Integrate[Sin[θ]^(D1 - Nc - 1)/(A Cos[θ] - I ϵ)^(N1 - Nc), {θ, 0, π}, 
Assumptions -> A > 0 && ϵ > 0]

and then take the limit $\epsilon\to0$:

Limit[%, ϵ -> 0]

However, the first integral takes eternity to produce an answer.

Workaround I tried:

I tried using a general variable $B$ instead of $i\epsilon$ to perform the integral. The following integral evaluates to a Gauss hypergeometric function under some conditions on the paramters:

Integrate[Sin[θ]^(D1 - Nc - 1)/(A Cos[θ] - B)^(N1 - Nc), {θ, 0, π}]

ConditionalExpression[ 2^(-1 + D1 - Nc) (-A - B)^(-N1 + Nc) Gamma[(D1 - Nc)/2]^2 Hypergeometric2F1Regularized[(D1 - Nc)/2, N1 - Nc, D1 - Nc, (2 A)/( A + B)], (Re[B/A] >= 1 || Re[B/A] <= -1 || B/A [NotElement] Reals) && Re[A + B] < 0 && Re[D1] > Re[Nc]]

Then if I take the limit $B\to 0$:

Limit[%, B -> 0]

it gives me

((-A)^(-N1 + Nc) Sqrt[[Pi]] Gamma[(D1 - Nc)/2] Hypergeometric2F1[(D1 - Nc)/2, N1 - Nc, D1 - Nc, 2])/Gamma[1/2 (1 + D1 - Nc)]

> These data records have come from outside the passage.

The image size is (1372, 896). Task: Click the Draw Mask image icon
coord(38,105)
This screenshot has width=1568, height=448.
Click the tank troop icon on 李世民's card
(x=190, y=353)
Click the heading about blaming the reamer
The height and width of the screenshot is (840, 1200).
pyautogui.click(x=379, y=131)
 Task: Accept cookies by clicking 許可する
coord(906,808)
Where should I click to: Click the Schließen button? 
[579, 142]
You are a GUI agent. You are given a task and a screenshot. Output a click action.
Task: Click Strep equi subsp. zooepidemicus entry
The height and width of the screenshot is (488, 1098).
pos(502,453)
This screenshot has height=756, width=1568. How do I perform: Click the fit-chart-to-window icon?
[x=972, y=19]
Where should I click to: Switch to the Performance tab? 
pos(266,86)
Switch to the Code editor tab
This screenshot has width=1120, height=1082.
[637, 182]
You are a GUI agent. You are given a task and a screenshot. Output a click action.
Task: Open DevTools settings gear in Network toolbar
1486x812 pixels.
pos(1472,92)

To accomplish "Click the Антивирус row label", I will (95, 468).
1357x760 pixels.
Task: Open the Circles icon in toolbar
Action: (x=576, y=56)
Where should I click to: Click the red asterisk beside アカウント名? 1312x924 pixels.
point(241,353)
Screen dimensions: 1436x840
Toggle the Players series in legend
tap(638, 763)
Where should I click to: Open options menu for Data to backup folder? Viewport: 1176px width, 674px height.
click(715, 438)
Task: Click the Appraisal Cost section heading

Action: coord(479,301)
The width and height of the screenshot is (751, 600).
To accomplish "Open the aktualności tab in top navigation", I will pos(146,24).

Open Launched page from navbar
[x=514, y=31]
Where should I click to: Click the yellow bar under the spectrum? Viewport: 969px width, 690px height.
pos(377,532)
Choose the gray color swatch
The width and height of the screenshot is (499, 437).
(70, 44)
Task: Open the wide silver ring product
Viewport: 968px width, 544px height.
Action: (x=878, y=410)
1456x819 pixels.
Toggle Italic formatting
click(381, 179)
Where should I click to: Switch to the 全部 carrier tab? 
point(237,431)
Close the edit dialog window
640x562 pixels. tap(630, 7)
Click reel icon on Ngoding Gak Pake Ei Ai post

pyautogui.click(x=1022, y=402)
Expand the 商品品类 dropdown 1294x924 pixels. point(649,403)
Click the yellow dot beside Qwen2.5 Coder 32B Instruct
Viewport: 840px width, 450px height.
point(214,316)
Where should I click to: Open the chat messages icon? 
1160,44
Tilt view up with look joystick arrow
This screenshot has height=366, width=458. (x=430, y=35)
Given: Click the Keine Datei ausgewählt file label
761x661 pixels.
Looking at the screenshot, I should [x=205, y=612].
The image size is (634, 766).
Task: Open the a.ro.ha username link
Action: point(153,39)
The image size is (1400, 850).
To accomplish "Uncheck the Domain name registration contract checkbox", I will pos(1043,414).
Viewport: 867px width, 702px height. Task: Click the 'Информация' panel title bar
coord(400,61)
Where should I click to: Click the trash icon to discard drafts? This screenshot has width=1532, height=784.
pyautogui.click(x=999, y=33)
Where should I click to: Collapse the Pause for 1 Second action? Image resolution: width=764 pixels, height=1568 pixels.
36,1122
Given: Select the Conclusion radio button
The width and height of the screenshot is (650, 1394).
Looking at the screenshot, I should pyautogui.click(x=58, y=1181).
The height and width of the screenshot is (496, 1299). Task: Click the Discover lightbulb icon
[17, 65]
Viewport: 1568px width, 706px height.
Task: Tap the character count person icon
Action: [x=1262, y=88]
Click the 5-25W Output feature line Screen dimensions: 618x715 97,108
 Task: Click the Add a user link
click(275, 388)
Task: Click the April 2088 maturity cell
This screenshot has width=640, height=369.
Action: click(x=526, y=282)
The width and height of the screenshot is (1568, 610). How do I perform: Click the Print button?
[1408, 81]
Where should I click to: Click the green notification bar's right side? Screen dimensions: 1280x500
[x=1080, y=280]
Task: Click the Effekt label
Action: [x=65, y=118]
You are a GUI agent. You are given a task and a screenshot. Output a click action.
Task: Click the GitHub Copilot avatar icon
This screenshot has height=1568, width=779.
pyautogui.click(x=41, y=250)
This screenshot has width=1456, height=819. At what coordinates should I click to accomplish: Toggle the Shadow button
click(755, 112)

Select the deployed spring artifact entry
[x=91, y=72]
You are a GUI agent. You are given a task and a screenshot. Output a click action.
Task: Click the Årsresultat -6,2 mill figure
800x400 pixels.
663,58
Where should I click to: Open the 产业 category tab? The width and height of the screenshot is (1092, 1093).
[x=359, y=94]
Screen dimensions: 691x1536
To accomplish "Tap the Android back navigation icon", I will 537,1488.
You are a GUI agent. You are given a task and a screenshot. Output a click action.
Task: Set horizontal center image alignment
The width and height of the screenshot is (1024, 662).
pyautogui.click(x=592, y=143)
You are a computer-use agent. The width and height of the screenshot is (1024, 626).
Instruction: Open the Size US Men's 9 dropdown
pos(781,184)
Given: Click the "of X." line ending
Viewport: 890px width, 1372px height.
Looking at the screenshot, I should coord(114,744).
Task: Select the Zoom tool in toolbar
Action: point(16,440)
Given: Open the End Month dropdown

I think the above answer is the correct answer I was looking for (based on various checks with special values of $D,N_c,N_1$. But the condition $Re[A+B]<0$ means the answer may not work for the case $A>0,B=iϵ,ϵ>0$. Is there anyway to check this?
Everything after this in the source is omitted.